start DATA FOR THIS TASK

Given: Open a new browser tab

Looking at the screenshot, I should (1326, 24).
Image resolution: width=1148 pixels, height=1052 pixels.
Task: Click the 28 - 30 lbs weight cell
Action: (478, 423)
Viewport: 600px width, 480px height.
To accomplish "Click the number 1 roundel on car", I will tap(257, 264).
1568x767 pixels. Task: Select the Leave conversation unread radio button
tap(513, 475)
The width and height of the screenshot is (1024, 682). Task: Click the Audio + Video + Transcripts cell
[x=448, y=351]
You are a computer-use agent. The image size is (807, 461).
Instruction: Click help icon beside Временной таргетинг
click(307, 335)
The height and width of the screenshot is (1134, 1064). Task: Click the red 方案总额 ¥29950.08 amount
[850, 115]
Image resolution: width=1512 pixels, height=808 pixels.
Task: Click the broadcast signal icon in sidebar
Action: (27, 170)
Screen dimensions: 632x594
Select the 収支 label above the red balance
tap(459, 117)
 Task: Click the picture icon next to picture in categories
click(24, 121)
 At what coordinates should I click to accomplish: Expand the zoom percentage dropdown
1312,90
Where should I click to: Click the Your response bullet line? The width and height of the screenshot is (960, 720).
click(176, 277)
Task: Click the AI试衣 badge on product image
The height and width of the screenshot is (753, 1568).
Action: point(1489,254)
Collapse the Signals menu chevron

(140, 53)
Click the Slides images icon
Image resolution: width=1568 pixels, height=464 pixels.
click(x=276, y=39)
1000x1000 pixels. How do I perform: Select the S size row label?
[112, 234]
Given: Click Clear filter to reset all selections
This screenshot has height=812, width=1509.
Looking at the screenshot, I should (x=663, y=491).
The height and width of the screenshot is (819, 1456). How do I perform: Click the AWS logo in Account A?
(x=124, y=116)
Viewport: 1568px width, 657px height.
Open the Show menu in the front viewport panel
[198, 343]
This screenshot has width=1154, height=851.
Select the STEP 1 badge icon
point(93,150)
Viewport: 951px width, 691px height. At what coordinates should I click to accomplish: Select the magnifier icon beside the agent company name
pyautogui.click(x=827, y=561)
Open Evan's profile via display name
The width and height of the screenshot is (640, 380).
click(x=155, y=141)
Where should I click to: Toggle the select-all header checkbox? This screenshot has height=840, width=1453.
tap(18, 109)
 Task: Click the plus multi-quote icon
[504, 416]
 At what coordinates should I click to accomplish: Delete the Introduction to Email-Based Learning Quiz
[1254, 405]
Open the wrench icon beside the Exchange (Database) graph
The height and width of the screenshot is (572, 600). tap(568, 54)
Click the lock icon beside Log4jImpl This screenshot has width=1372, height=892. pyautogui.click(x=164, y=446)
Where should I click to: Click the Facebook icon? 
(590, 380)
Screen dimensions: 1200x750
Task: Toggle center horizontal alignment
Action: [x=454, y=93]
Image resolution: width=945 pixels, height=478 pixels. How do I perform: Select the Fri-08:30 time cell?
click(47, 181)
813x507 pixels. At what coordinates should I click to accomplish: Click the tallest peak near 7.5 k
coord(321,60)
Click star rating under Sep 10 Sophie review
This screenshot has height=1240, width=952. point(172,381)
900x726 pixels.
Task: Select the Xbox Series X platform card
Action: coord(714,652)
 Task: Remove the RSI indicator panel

end DATA FOR THIS TASK

#### [PROBLEM DESCRIPTION]
Reproduce all of the records above, replacing each occurrence of "Where should I click to" with "Where do I click to" and leaving everything else unchanged.

#### [REPLY TO THE TASK]
Given: Open a new browser tab

Looking at the screenshot, I should (1326, 24).
Image resolution: width=1148 pixels, height=1052 pixels.
Task: Click the 28 - 30 lbs weight cell
Action: (478, 423)
Viewport: 600px width, 480px height.
To accomplish "Click the number 1 roundel on car", I will tap(257, 264).
1568x767 pixels. Task: Select the Leave conversation unread radio button
tap(513, 475)
The width and height of the screenshot is (1024, 682). Task: Click the Audio + Video + Transcripts cell
[x=448, y=351]
You are a computer-use agent. The image size is (807, 461).
Instruction: Click help icon beside Временной таргетинг
click(307, 335)
The height and width of the screenshot is (1134, 1064). Task: Click the red 方案总额 ¥29950.08 amount
[850, 115]
Image resolution: width=1512 pixels, height=808 pixels.
Task: Click the broadcast signal icon in sidebar
Action: (27, 170)
Screen dimensions: 632x594
Select the 収支 label above the red balance
tap(459, 117)
 Task: Click the picture icon next to picture in categories
click(24, 121)
 At what coordinates should I click to accomplish: Expand the zoom percentage dropdown
1312,90
Where do I click to: Click the Your response bullet line? The width and height of the screenshot is (960, 720).
click(176, 277)
Task: Click the AI试衣 badge on product image
The height and width of the screenshot is (753, 1568).
Action: point(1489,254)
Collapse the Signals menu chevron

(140, 53)
Click the Slides images icon
Image resolution: width=1568 pixels, height=464 pixels.
click(x=276, y=39)
1000x1000 pixels. How do I perform: Select the S size row label?
[112, 234]
Given: Click Clear filter to reset all selections
This screenshot has height=812, width=1509.
Looking at the screenshot, I should (x=663, y=491).
The height and width of the screenshot is (819, 1456). How do I perform: Click the AWS logo in Account A?
(x=124, y=116)
Viewport: 1568px width, 657px height.
Open the Show menu in the front viewport panel
[198, 343]
This screenshot has width=1154, height=851.
Select the STEP 1 badge icon
point(93,150)
Viewport: 951px width, 691px height. At what coordinates should I click to accomplish: Select the magnifier icon beside the agent company name
pyautogui.click(x=827, y=561)
Open Evan's profile via display name
The width and height of the screenshot is (640, 380).
click(x=155, y=141)
Where do I click to: Toggle the select-all header checkbox? This screenshot has height=840, width=1453.
tap(18, 109)
 Task: Click the plus multi-quote icon
[504, 416]
 At what coordinates should I click to accomplish: Delete the Introduction to Email-Based Learning Quiz
[1254, 405]
Open the wrench icon beside the Exchange (Database) graph
The height and width of the screenshot is (572, 600). tap(568, 54)
Click the lock icon beside Log4jImpl This screenshot has width=1372, height=892. pyautogui.click(x=164, y=446)
Where do I click to: Click the Facebook icon? 
(590, 380)
Screen dimensions: 1200x750
Task: Toggle center horizontal alignment
Action: [x=454, y=93]
Image resolution: width=945 pixels, height=478 pixels. How do I perform: Select the Fri-08:30 time cell?
click(47, 181)
813x507 pixels. At what coordinates should I click to accomplish: Click the tallest peak near 7.5 k
coord(321,60)
Click star rating under Sep 10 Sophie review
This screenshot has height=1240, width=952. point(172,381)
900x726 pixels.
Task: Select the Xbox Series X platform card
Action: coord(714,652)
 Task: Remove the RSI indicator panel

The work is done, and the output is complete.